MATERIAL PROVIDED >>
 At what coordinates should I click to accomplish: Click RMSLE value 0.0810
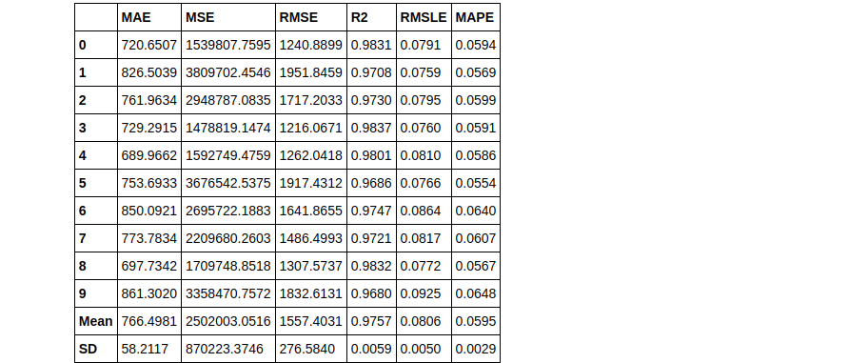coord(421,155)
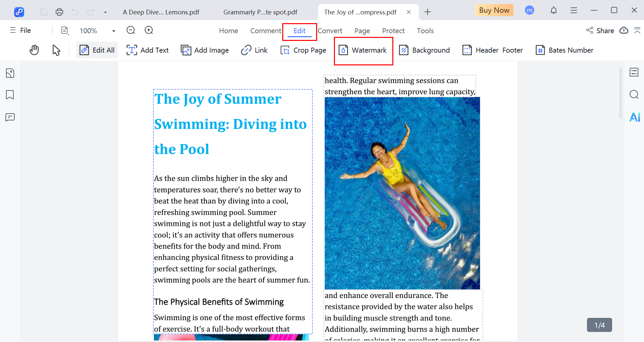Click the Buy Now button
Image resolution: width=644 pixels, height=342 pixels.
click(x=494, y=10)
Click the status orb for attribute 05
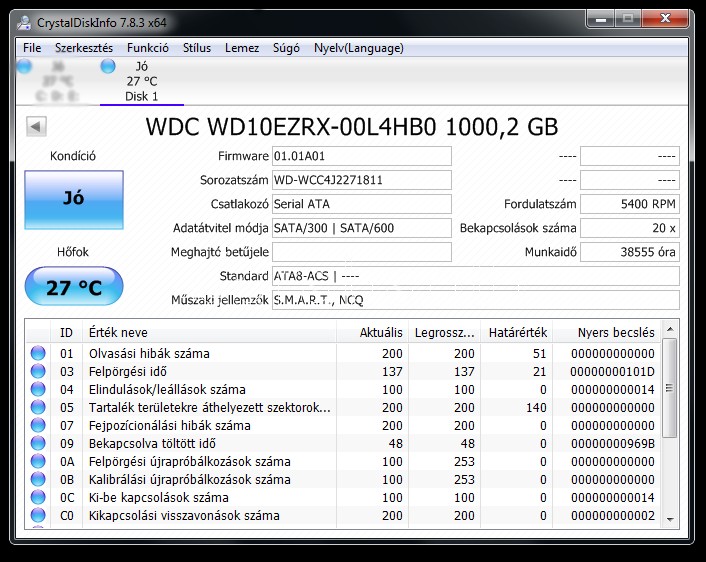Viewport: 706px width, 562px height. [38, 407]
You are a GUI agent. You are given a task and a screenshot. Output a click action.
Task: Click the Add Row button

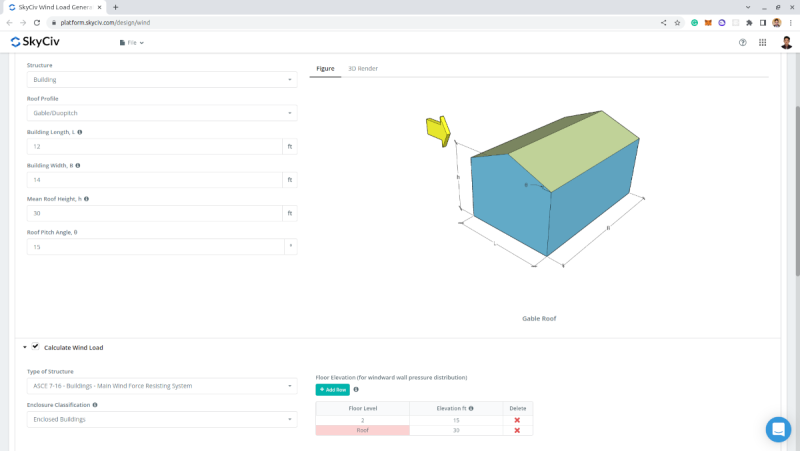(333, 390)
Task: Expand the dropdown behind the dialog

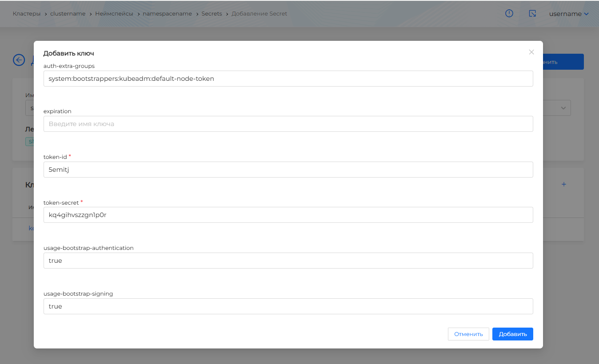Action: pyautogui.click(x=563, y=108)
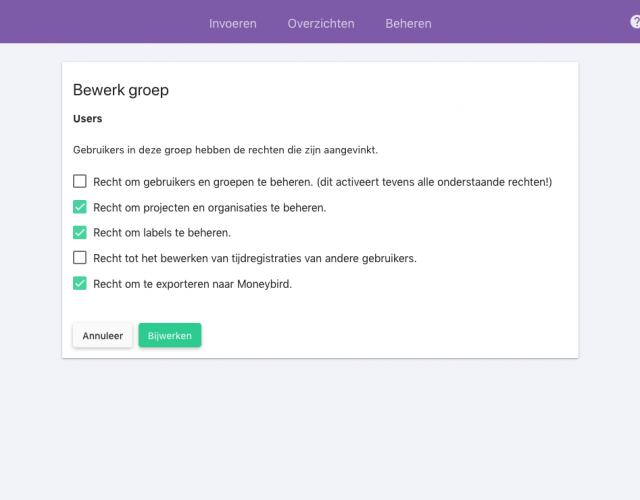Enable the manage users and groups checkbox
This screenshot has height=500, width=640.
click(80, 181)
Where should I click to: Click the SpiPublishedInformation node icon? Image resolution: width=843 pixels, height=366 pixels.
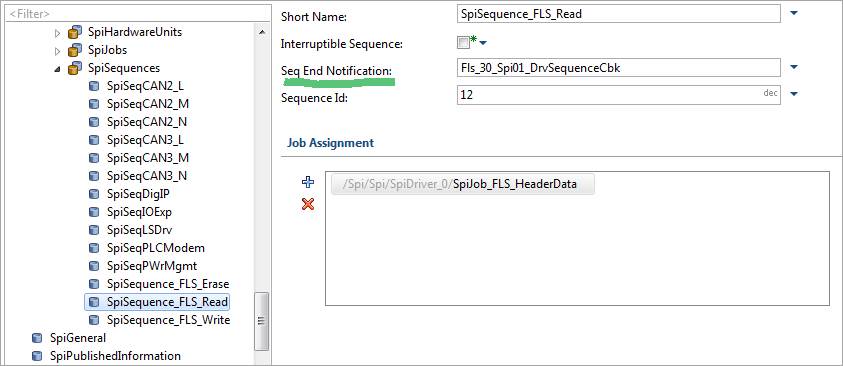tap(37, 356)
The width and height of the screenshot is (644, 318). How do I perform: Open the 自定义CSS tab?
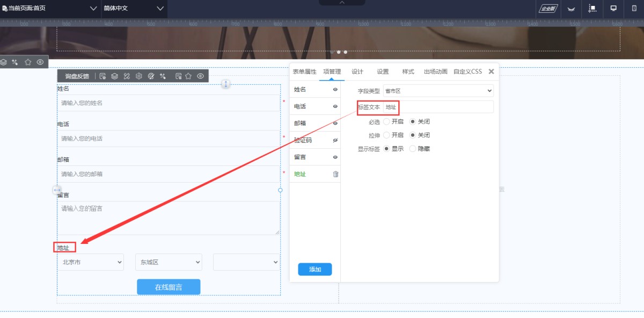467,71
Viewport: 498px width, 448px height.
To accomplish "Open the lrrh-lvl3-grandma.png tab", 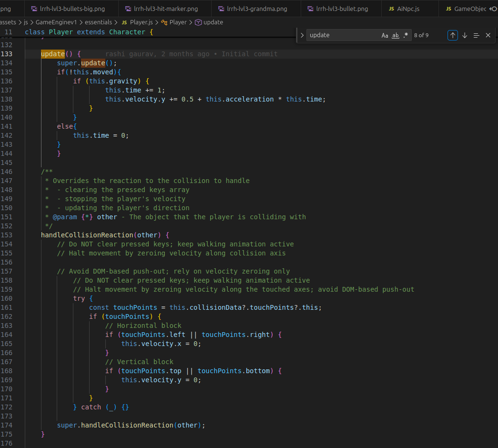I will (253, 9).
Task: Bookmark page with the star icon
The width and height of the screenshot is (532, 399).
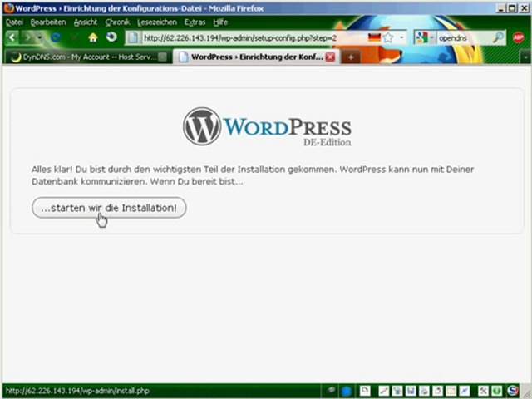Action: pyautogui.click(x=387, y=37)
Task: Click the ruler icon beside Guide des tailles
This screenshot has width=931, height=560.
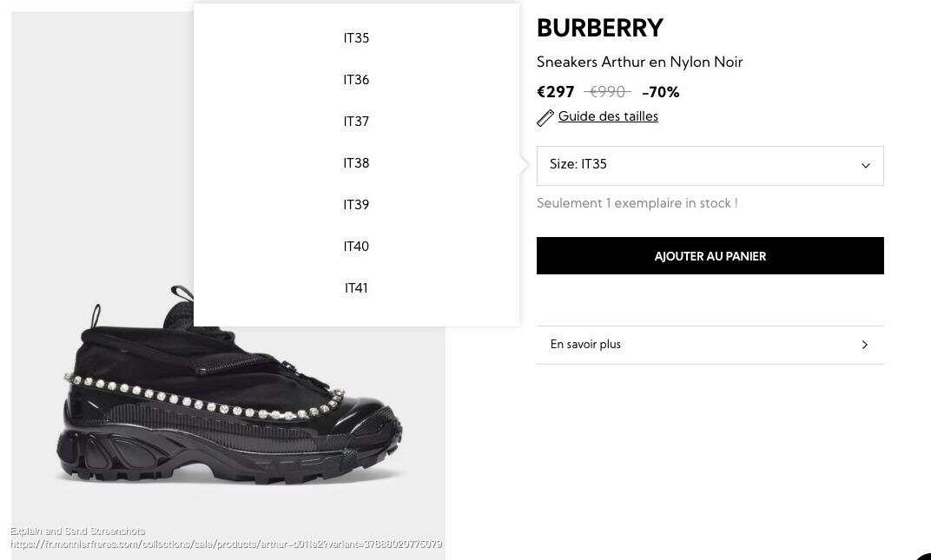Action: [x=545, y=117]
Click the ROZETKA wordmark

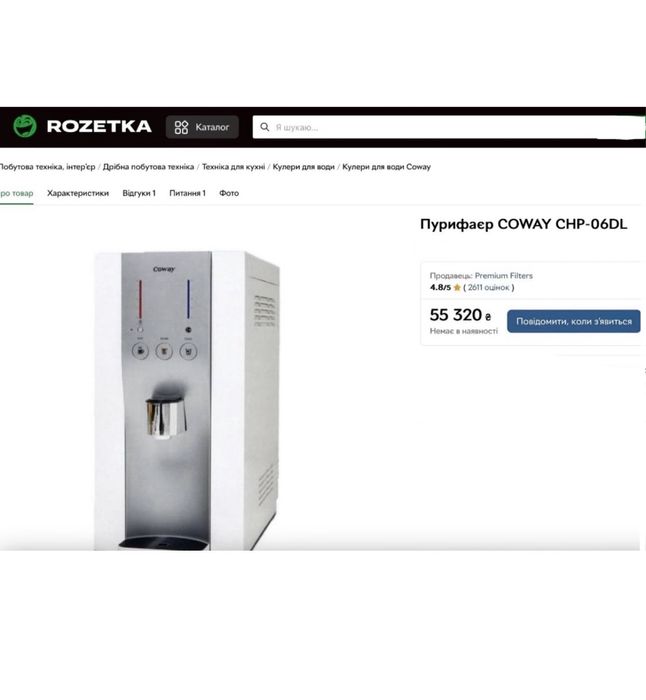[99, 126]

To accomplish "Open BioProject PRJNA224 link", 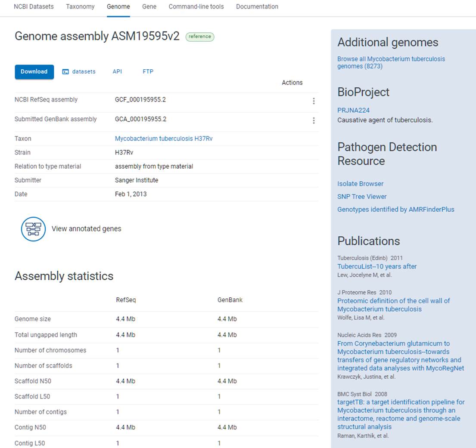I will coord(353,110).
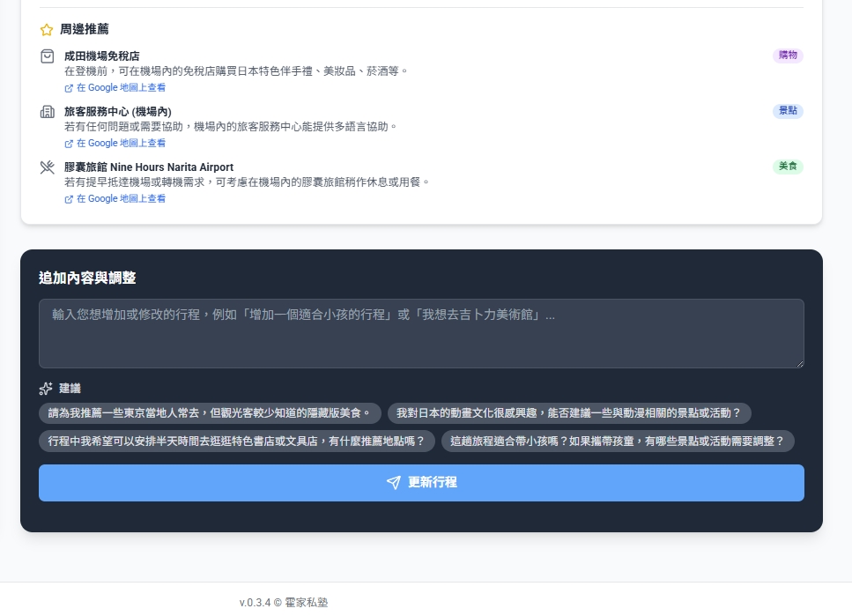Select suggestion about 隱藏版美食
This screenshot has height=616, width=852.
[211, 413]
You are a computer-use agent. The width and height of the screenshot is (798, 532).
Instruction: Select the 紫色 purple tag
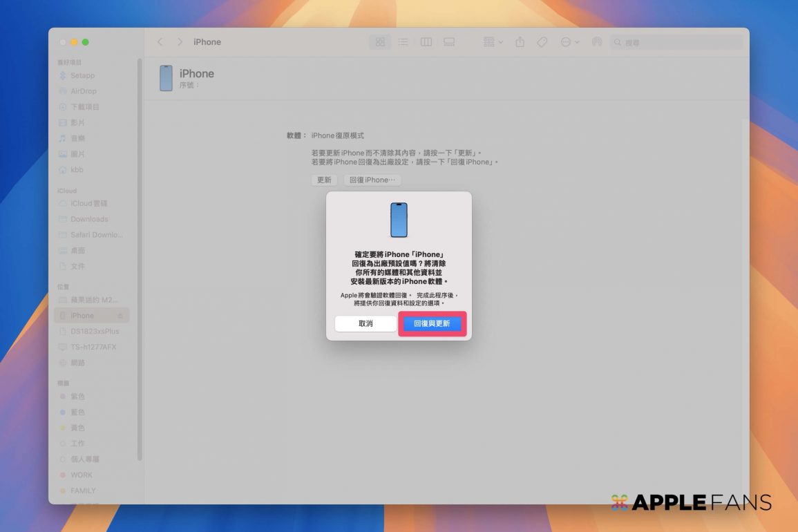pos(77,397)
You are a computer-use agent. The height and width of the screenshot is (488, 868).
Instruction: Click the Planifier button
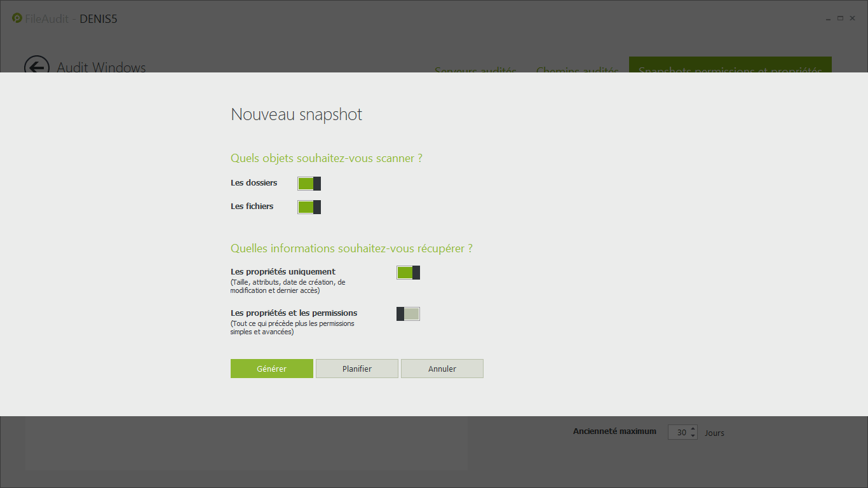357,369
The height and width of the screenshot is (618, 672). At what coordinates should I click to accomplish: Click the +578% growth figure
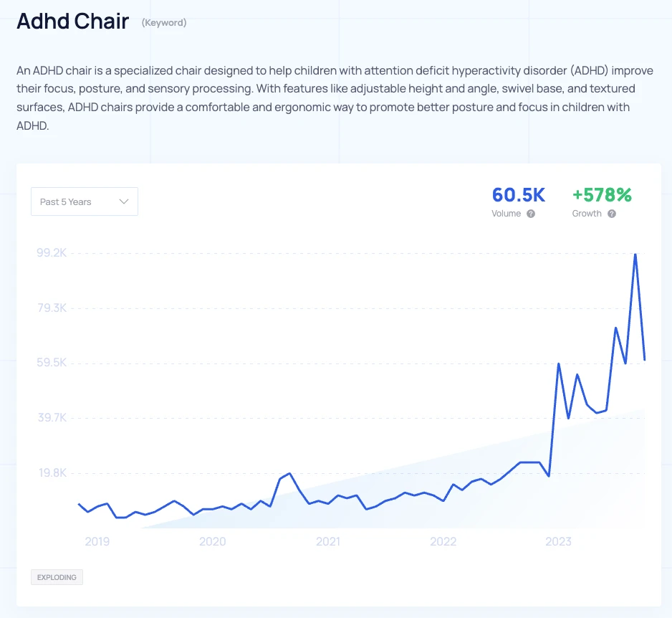pyautogui.click(x=602, y=195)

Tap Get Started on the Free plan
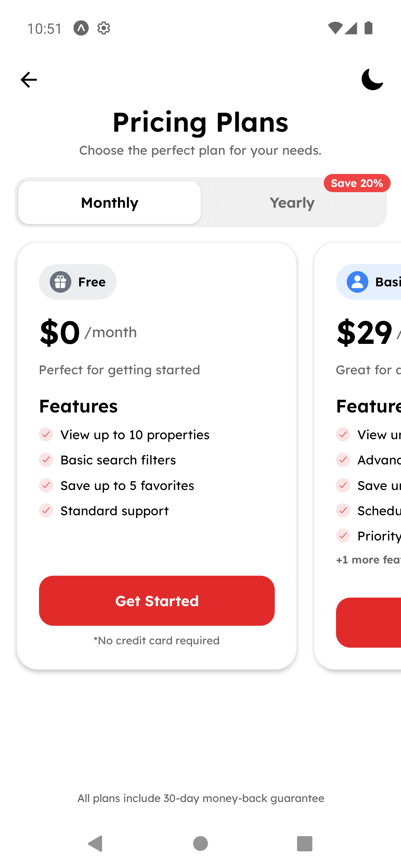157,601
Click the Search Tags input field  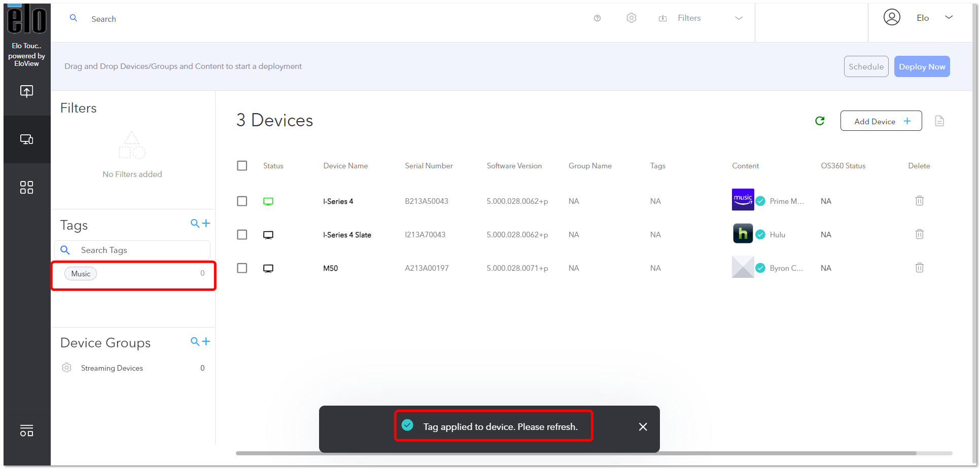point(133,250)

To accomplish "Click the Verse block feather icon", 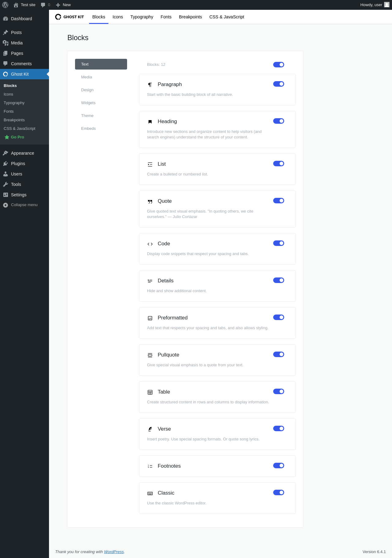I will coord(150,429).
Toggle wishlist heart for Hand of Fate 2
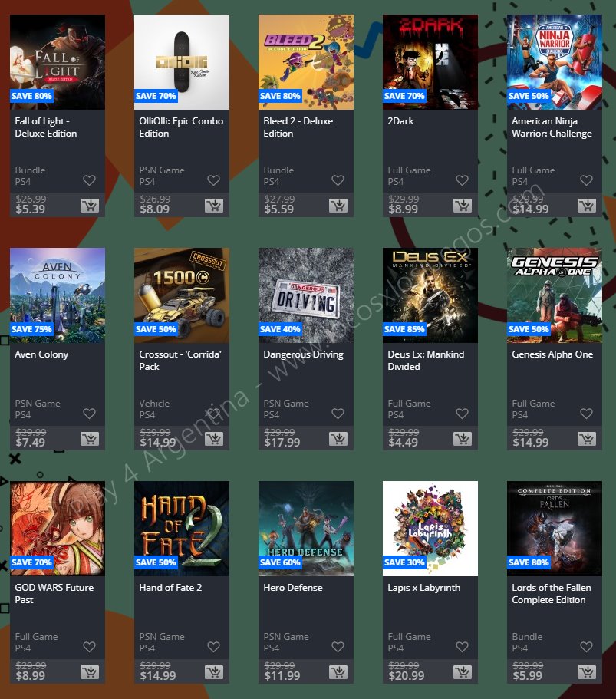 coord(213,646)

WHAT YOU WILL DO >>
Lines of the listing above that include the string "agent" should each be copied.

RESULT >>
You are a GUI agent. You are given a task and a screenshot. Output a click action.
You are a computer-use agent. The width and height of the screenshot is (798, 532).
You are a computer-use agent. The height and width of the screenshot is (488, 868).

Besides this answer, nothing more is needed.